• [TEXT BLOCK]:
:::::

Base64 Encoding Explained: What It Is and When to Use It

Updated 2026-07-06

Base64 is one of those terms that shows up constantly — in data URIs, email attachments, API tokens, and configuration files — but is rarely explained clearly. It's often mistaken for encryption, which leads to real security mistakes. This guide explains what Base64 actually does, why it makes data bigger, where it's genuinely useful, and the myths worth unlearning.

What Base64 is

Base64 is an encoding, not encryption or compression. Its job is to represent arbitrary binary data — an image, a file, any sequence of bytes — using only 64 “safe” text characters: A–Z, a–z, 0–9, plus + and / (with = used for padding). Every one of those characters survives systems that were built to handle plain text, which is the whole reason Base64 exists.

Why it's needed

Many older but still-critical systems — email being the classic example — were designed to move text, not raw binary. Sending binary through them directly can corrupt the data: certain byte values get interpreted as control characters, stripped, or mangled. Base64 sidesteps the problem by translating binary into a text form that passes through untouched, then translating it back on the other end.

:::::

• [SUPPLIED INFORMATION]:

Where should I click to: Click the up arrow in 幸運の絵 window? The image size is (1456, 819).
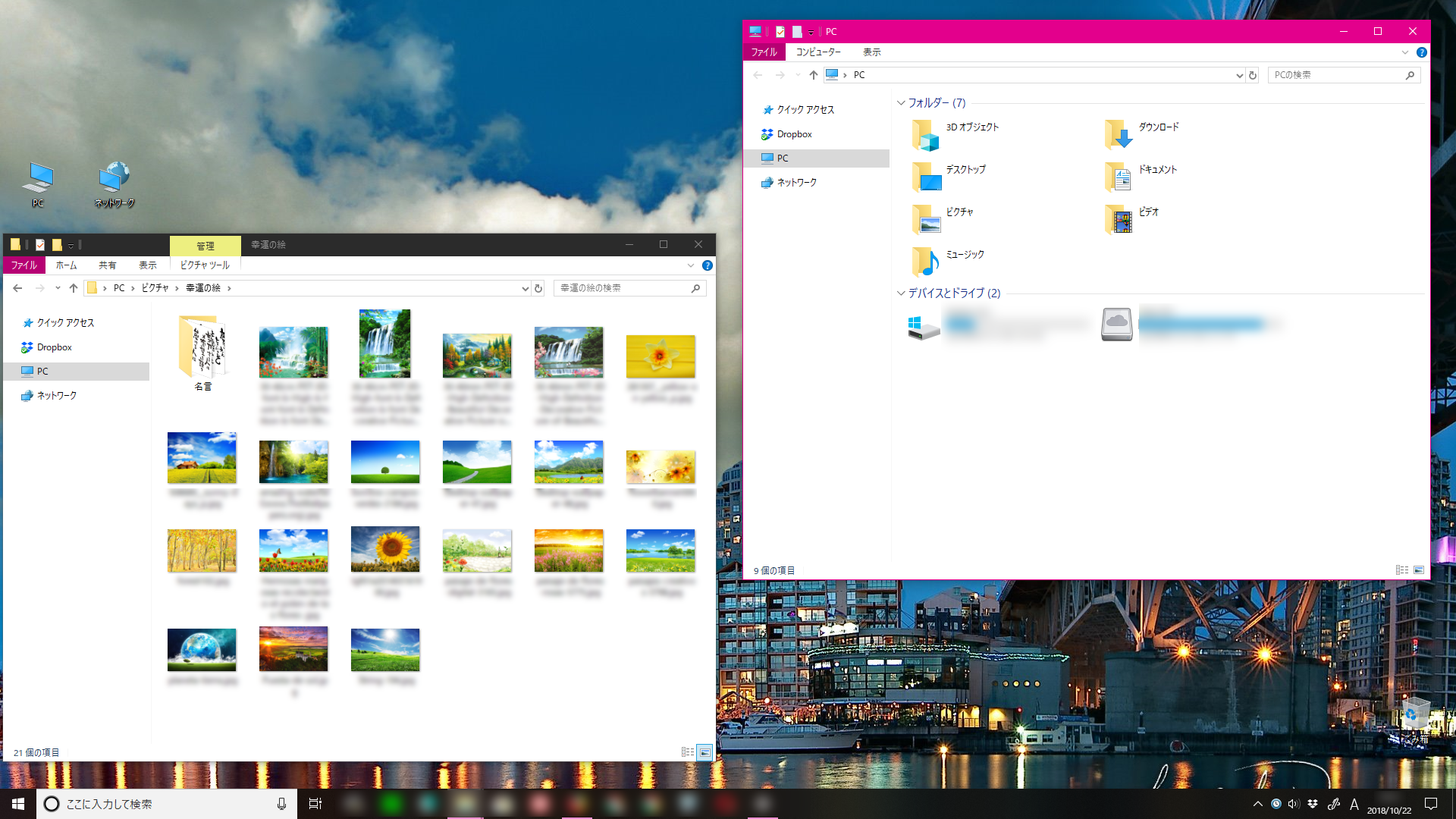coord(74,288)
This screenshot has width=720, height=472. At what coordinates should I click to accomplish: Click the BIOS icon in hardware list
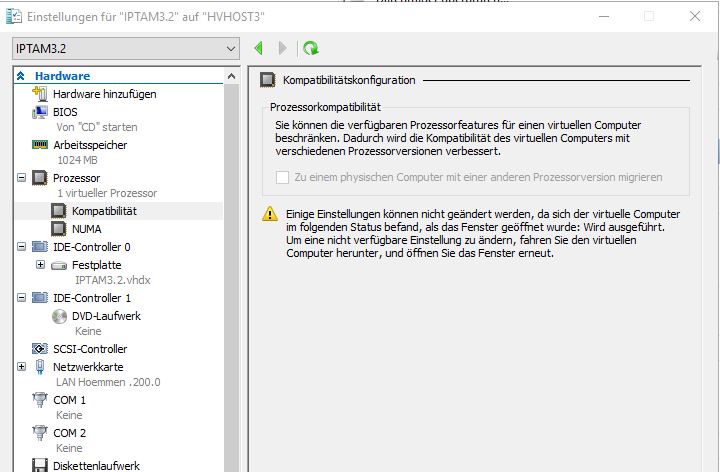click(x=40, y=111)
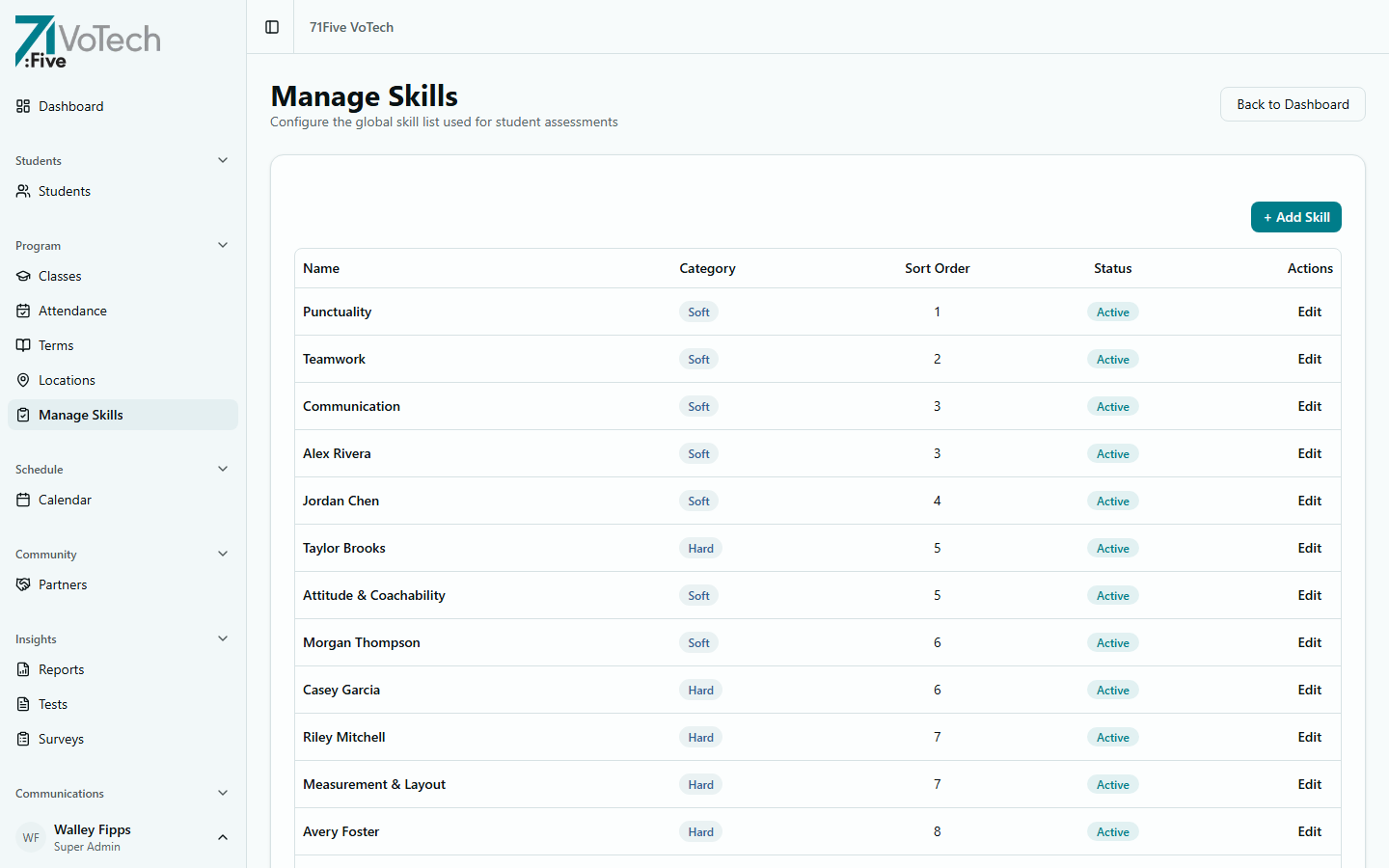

:::::

• [WHAT THIS EXERCISE ASKS]:
1. In the Base64 guide, which character is used for padding?
2. Rewrite the part of the Base64 guide that begins at the words "Base64 is one" and stops after "myths worth unlearning.", substituting "hashing" for "encryption".
Rely only on the Base64 guide for your answers.

• [TASK-BY-TASK ANSWERS]:
1. The = character.

2.
Base64 is one of those terms that shows up constantly — in data URIs, email attachments, API tokens, and configuration files — but is rarely explained clearly. It's often mistaken for hashing, which leads to real security mistakes. This guide explains what Base64 actually does, why it makes data bigger, where it's genuinely useful, and the myths worth unlearning.